Features – AutoOCR processing / monitoring folders:
1.) Processing input folders / structures: Here an input folder or an entire folder structure is processed. The generated PDF files are stored in the same folder structure with the same name as the original file. However, a special case, PDF files, as there are PDF files which do not require OCR processing and others which require one. It may also happen that only certain pages of a PDF file need to OCR processing.
In order not to process the PDF’s again that have already been processed by AutoOCR files are indicated in the data structure by a “label”.
At the start of the service AutoOCR the folder structure completely scanned to identify backlogged files. Each PDF file needs to be checked for this “label”. It should be noted that with large data sets, this process takes a long time since any PDF file must be opened and checked.

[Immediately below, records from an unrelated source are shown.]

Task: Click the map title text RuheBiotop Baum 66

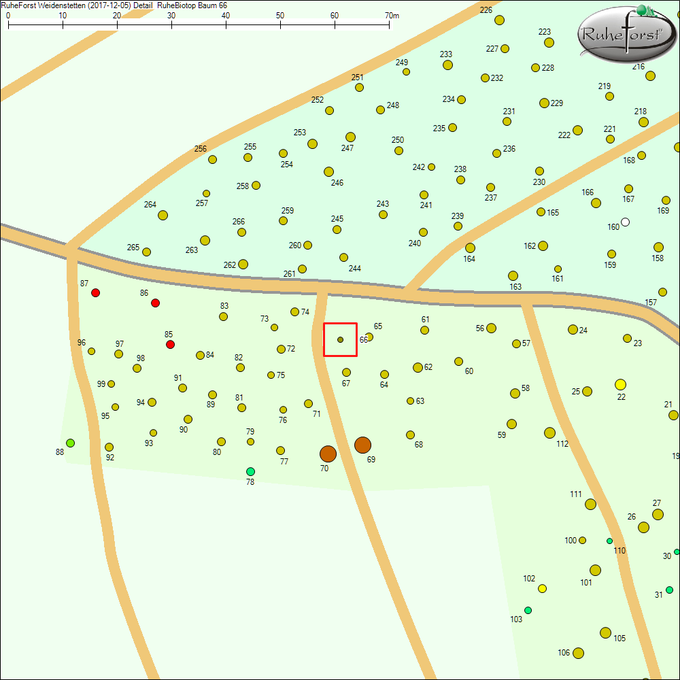Action: pyautogui.click(x=192, y=5)
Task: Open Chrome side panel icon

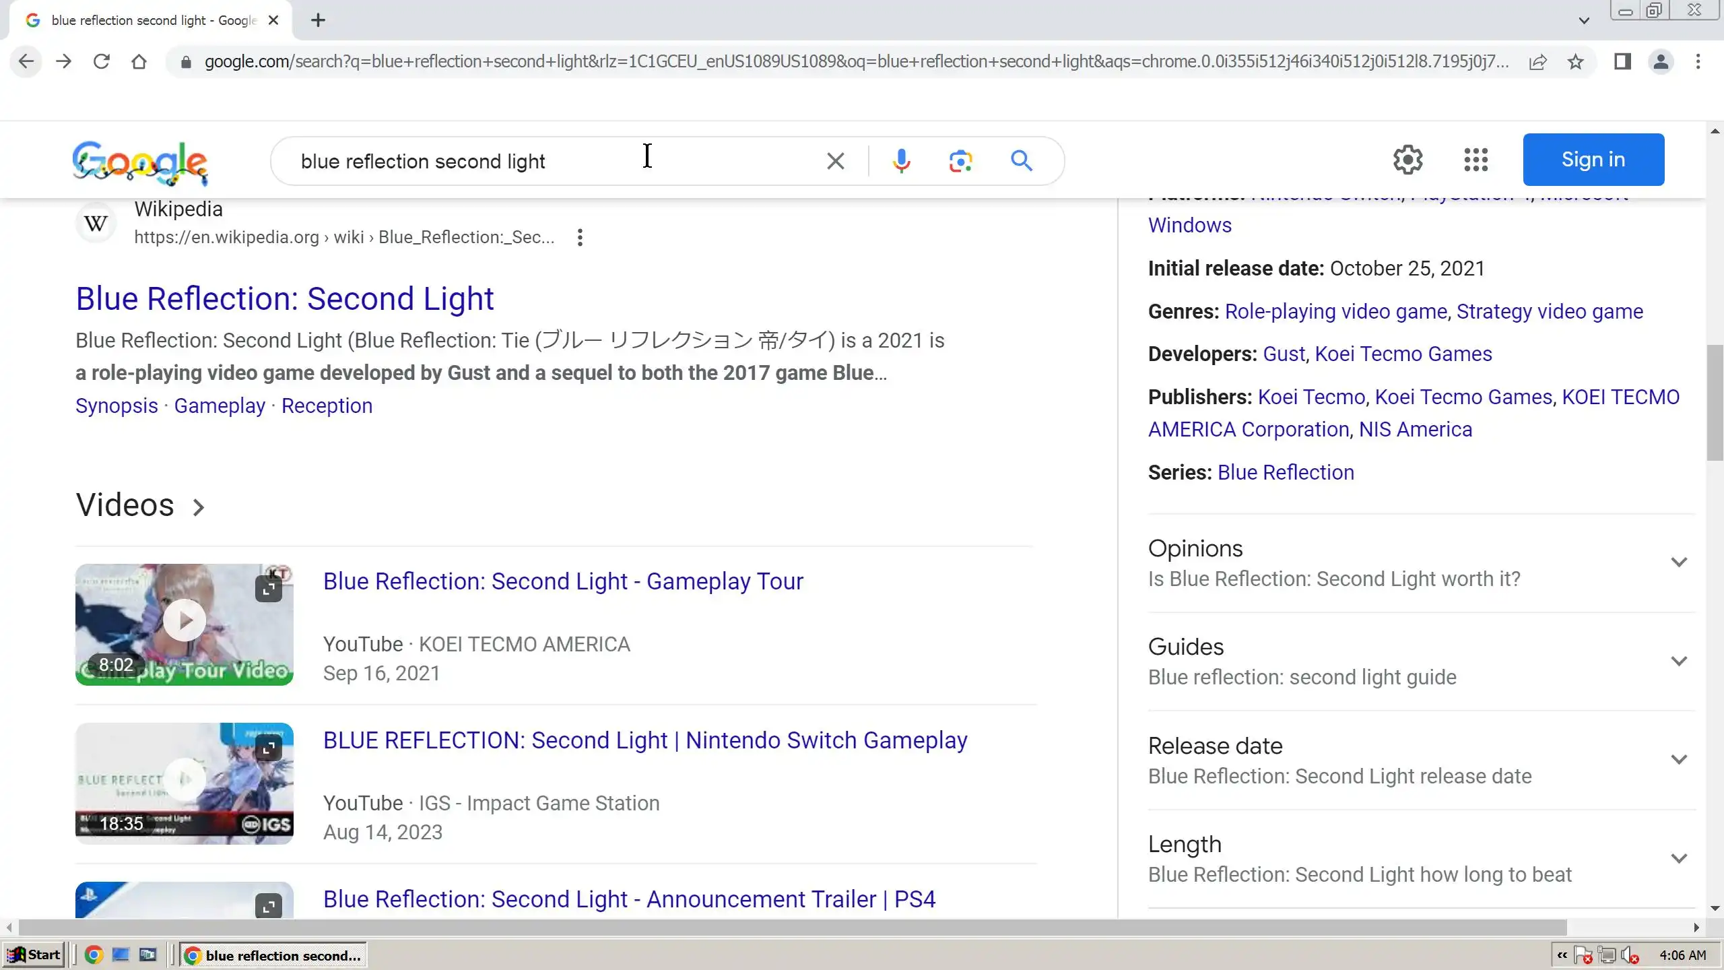Action: point(1622,62)
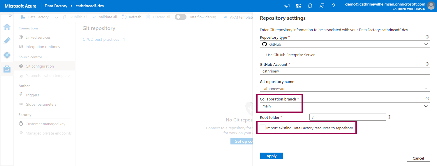
Task: Click info icon beside Repository type
Action: click(427, 37)
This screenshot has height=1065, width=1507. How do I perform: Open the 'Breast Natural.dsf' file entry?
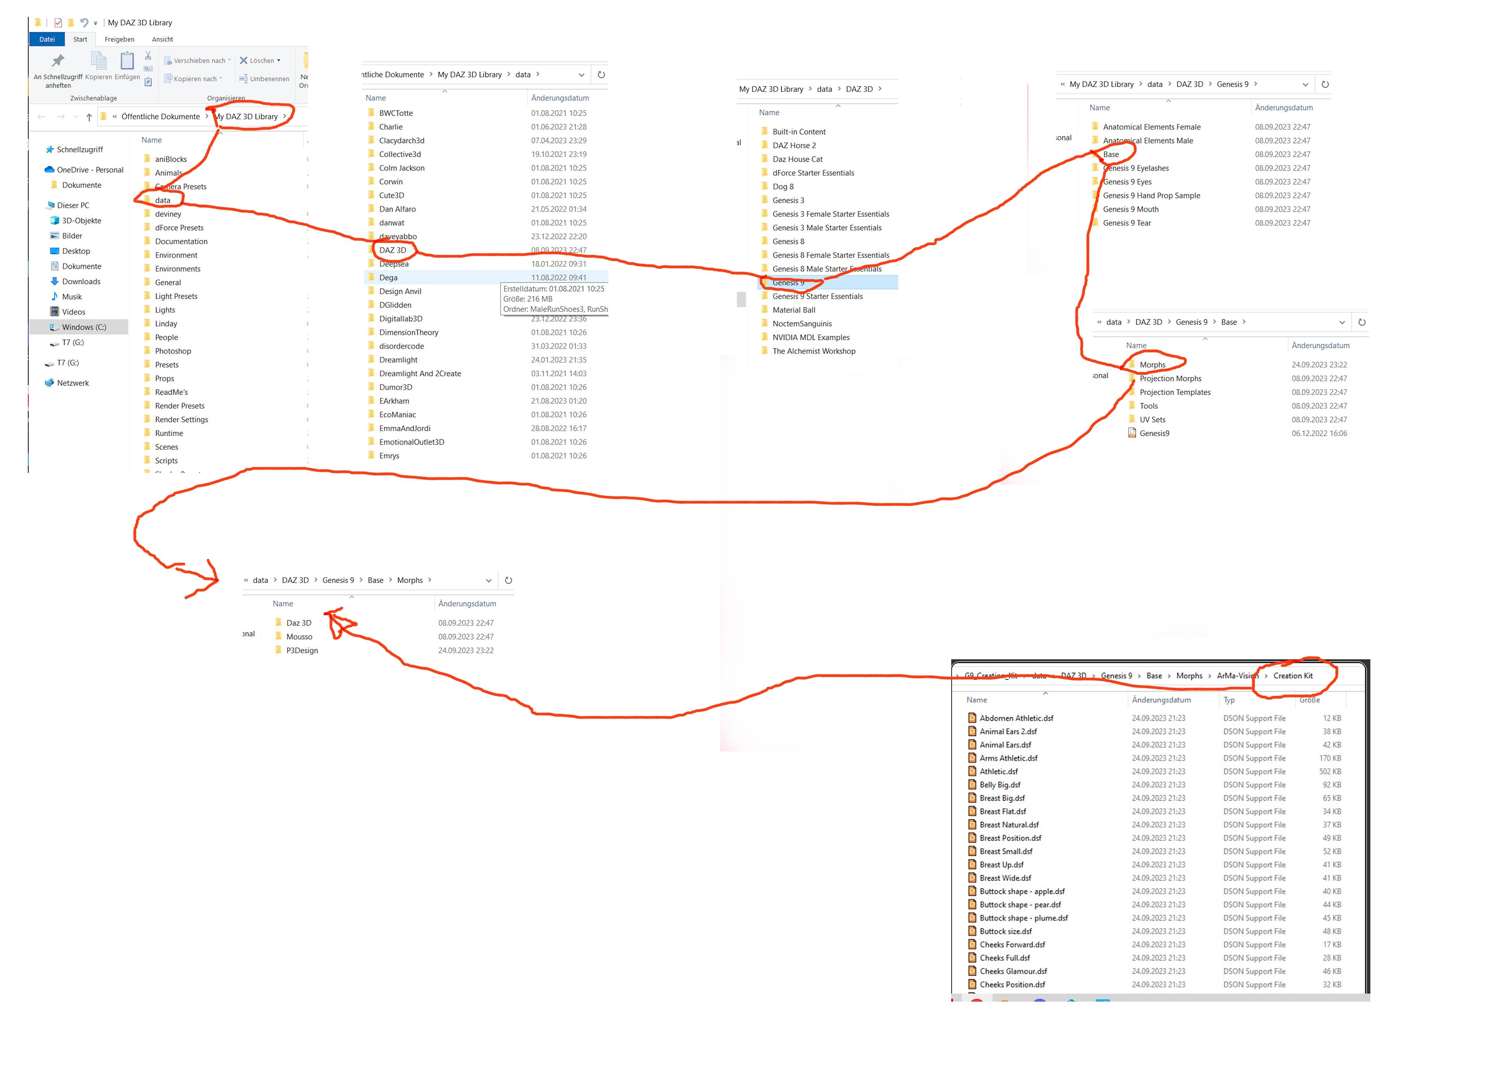(1009, 825)
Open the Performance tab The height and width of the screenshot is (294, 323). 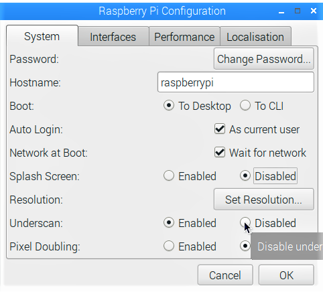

2.) retain date / time of the original file: With this option, the date and time of creation, modification, and last access can be transmitted from the source file to the generated by OCR PDF file. The PDF document is thus replaced without changing the attributes.
3.) Smart OCR processing of PDF files: PDFs can be pure image files without text, “normal” PDF files that already contain text or be mixed documents. Here individual pages are scanned image files with no text and the remaining pages are normal PDF content with text. Without special functionality always the whole PDF document will be OCR processed and so all pages regardless of the content. This takes time, resources and increases the PDF files unnecessarily. That is why you should activate the “intelligent OCR processing“. Only those documents and pages OCR be processed, where it is necessary. “Normal” PDF files are not processed, but only marked with a “label” – see 1.).
4.) Folder Monitor – File System Events / block processing: If it is required that during the current processing newly added files are immediately detected and processed, so the “File System Events” must be selected. If selected “block processing“, so newly added files are not automatically detected. The “block processing” is specifically designed for the initial processing of large volumes of documents. After the initial processing should then be switched to “file system events” so that newly added files are immediately processed. If the AutoOCR service stopped and restarted, the complete folder structure is searched for unprocessed files first always.
5.) Process files / folders from network shares: After installing the AutoOCR service runs by default as “Local System Account”. Must to files and folders are handled by the network shares, allowed so you have to create a “user account” to be used for the AutoOCR service which also has the appropriate rights to access the network shares used access.